_Excerpted records_
[start]

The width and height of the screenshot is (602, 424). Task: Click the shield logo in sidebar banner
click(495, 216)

[end]
[start]

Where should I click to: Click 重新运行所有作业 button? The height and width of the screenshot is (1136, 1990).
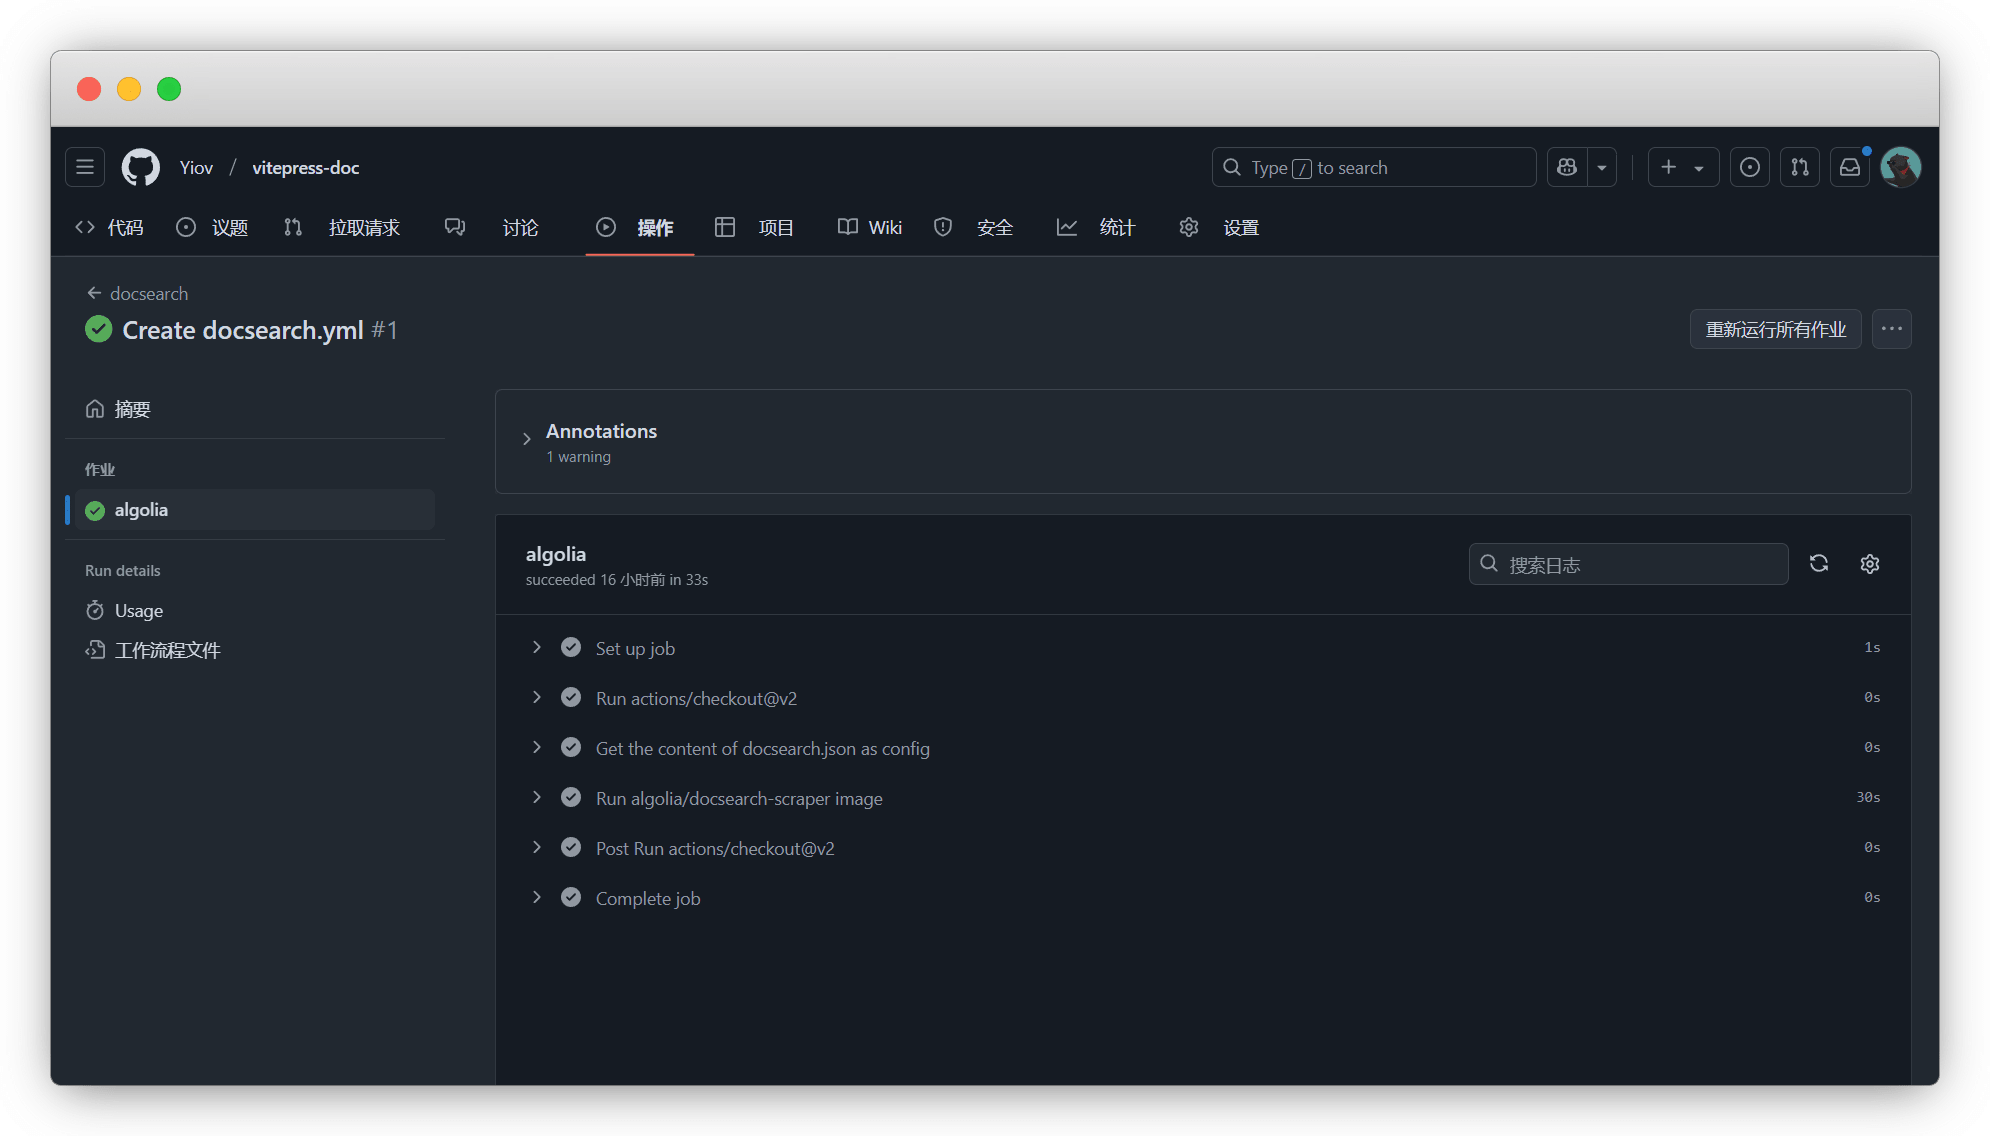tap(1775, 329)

[end]
[start]

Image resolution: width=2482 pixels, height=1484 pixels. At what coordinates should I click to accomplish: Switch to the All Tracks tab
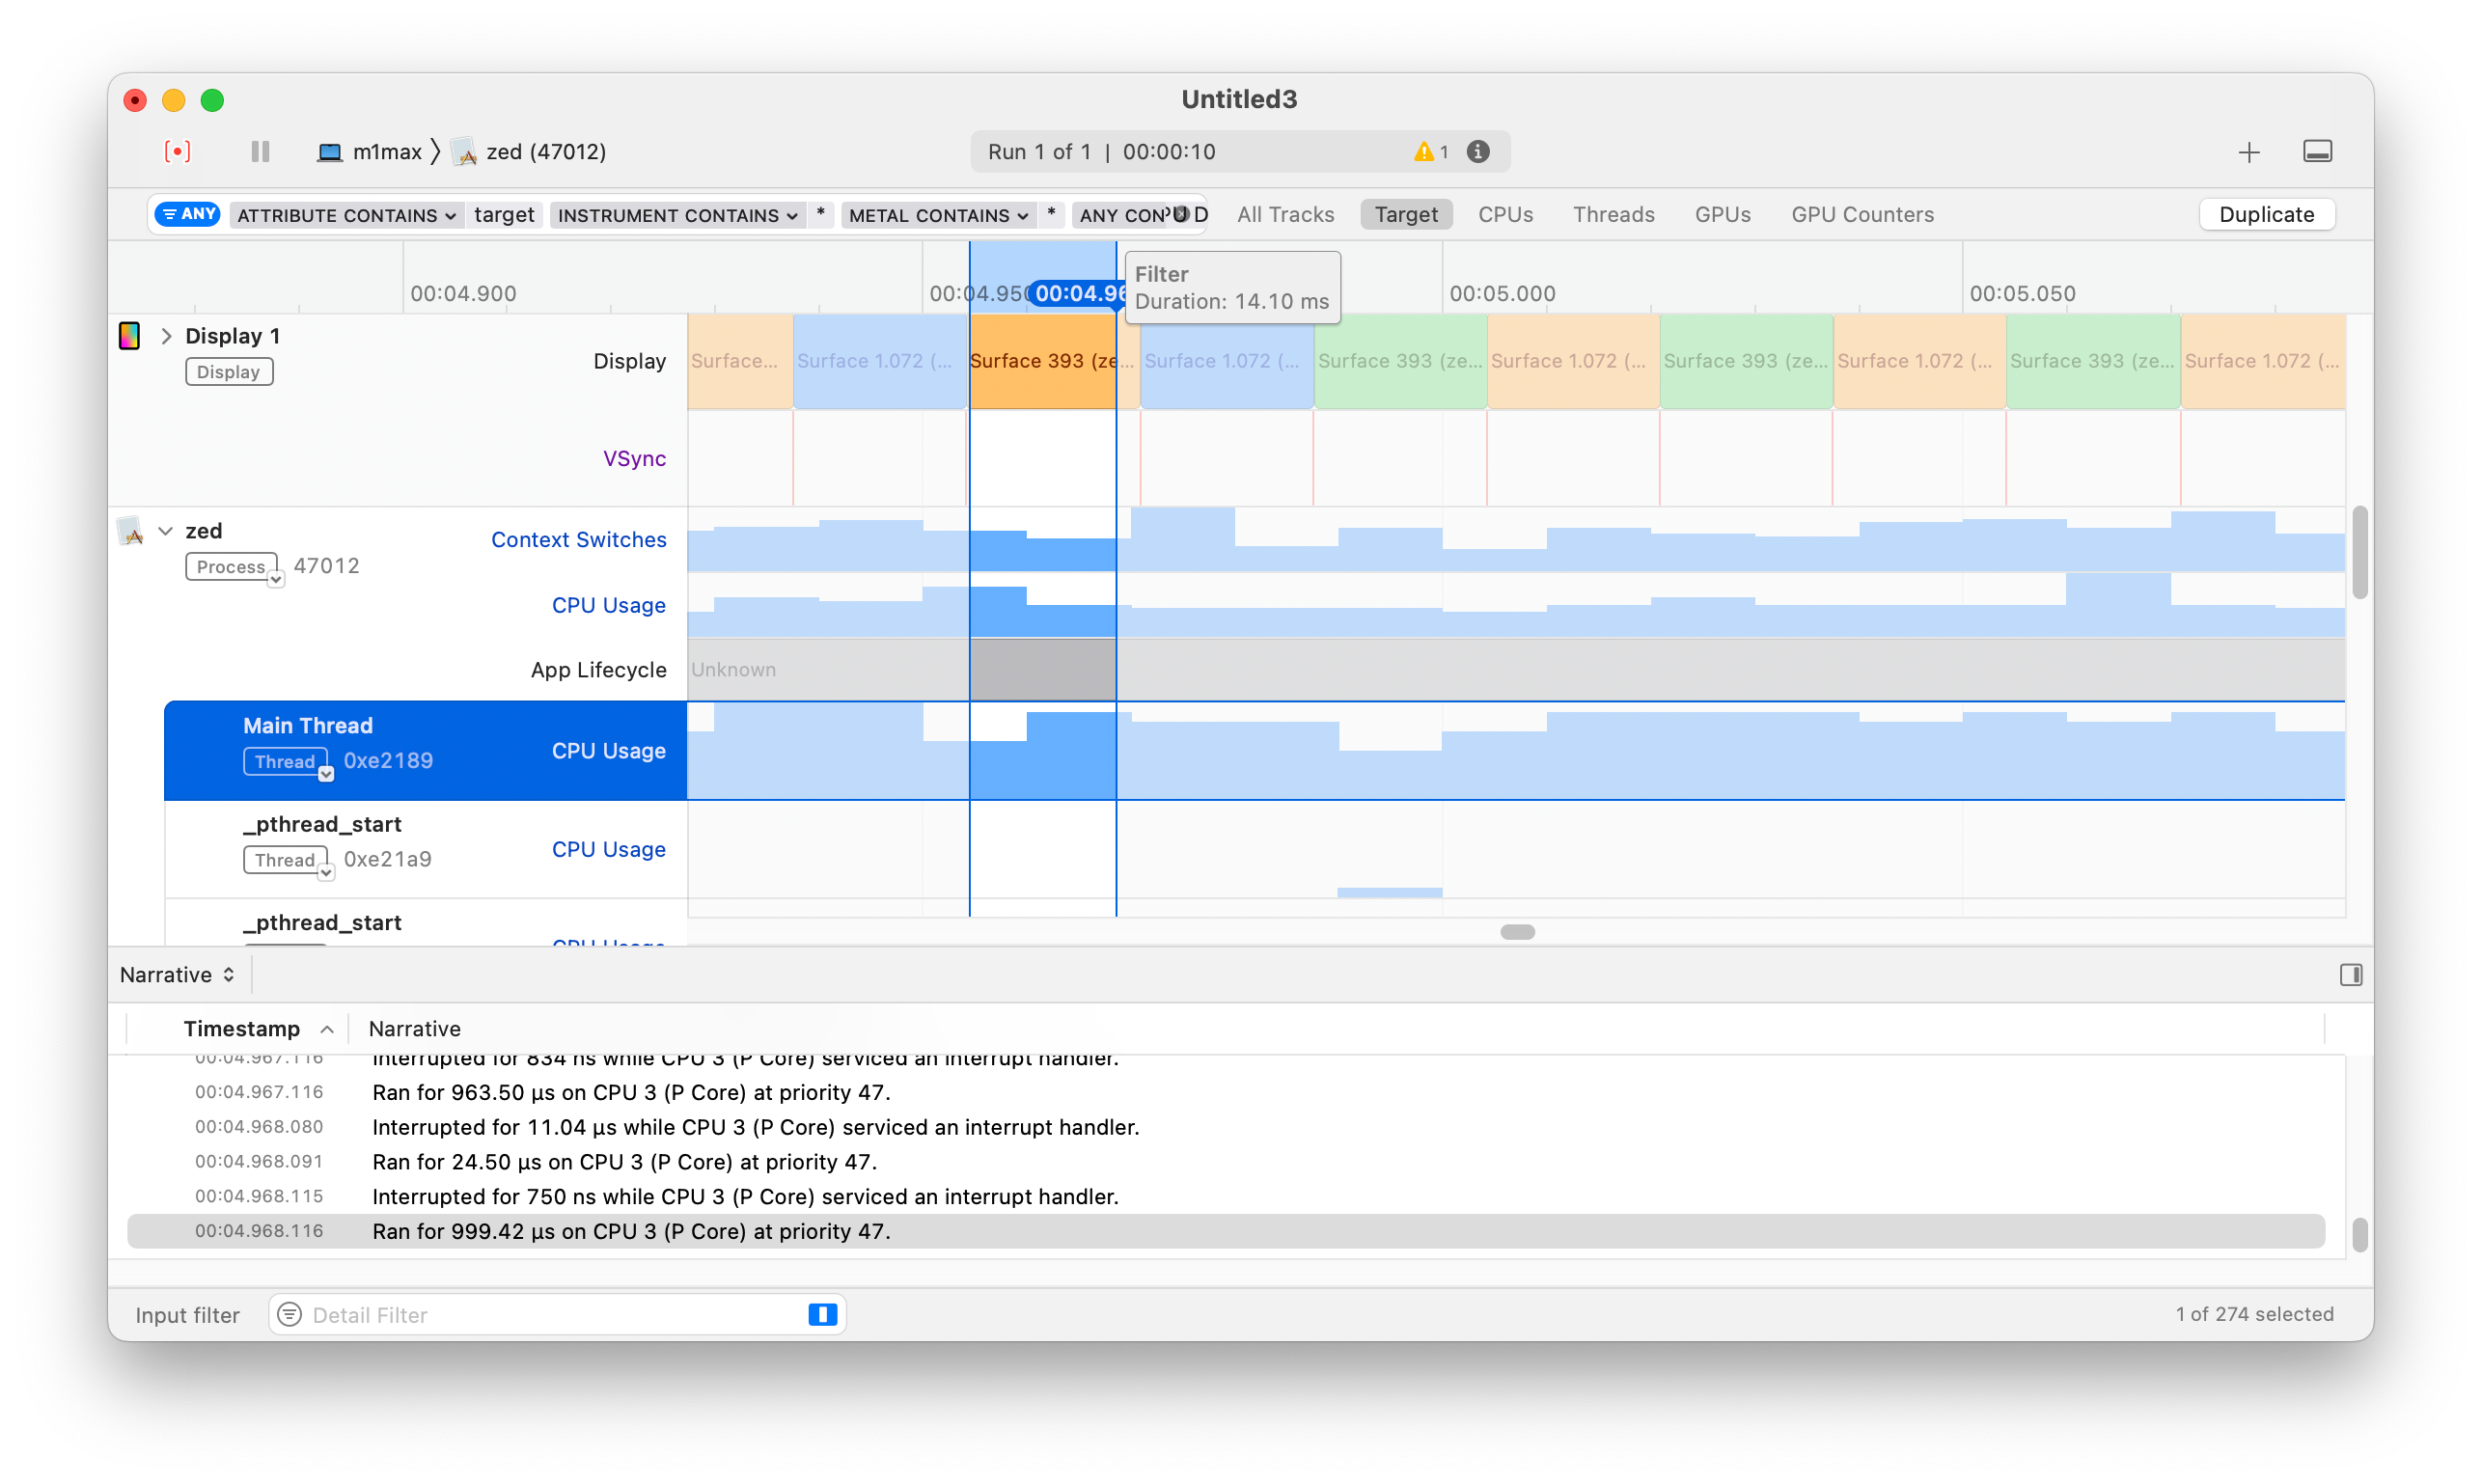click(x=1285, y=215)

[end]

_To do_
Express the entries from the line with "Image resolution: width=2482" up to and including the line with "click(x=1285, y=215)" as a numbered list, leaving out blank lines and pictures.

_Output below_
1. Image resolution: width=2482 pixels, height=1484 pixels. At what coordinates should I click to accomplish: Switch to the All Tracks tab
2. click(x=1285, y=215)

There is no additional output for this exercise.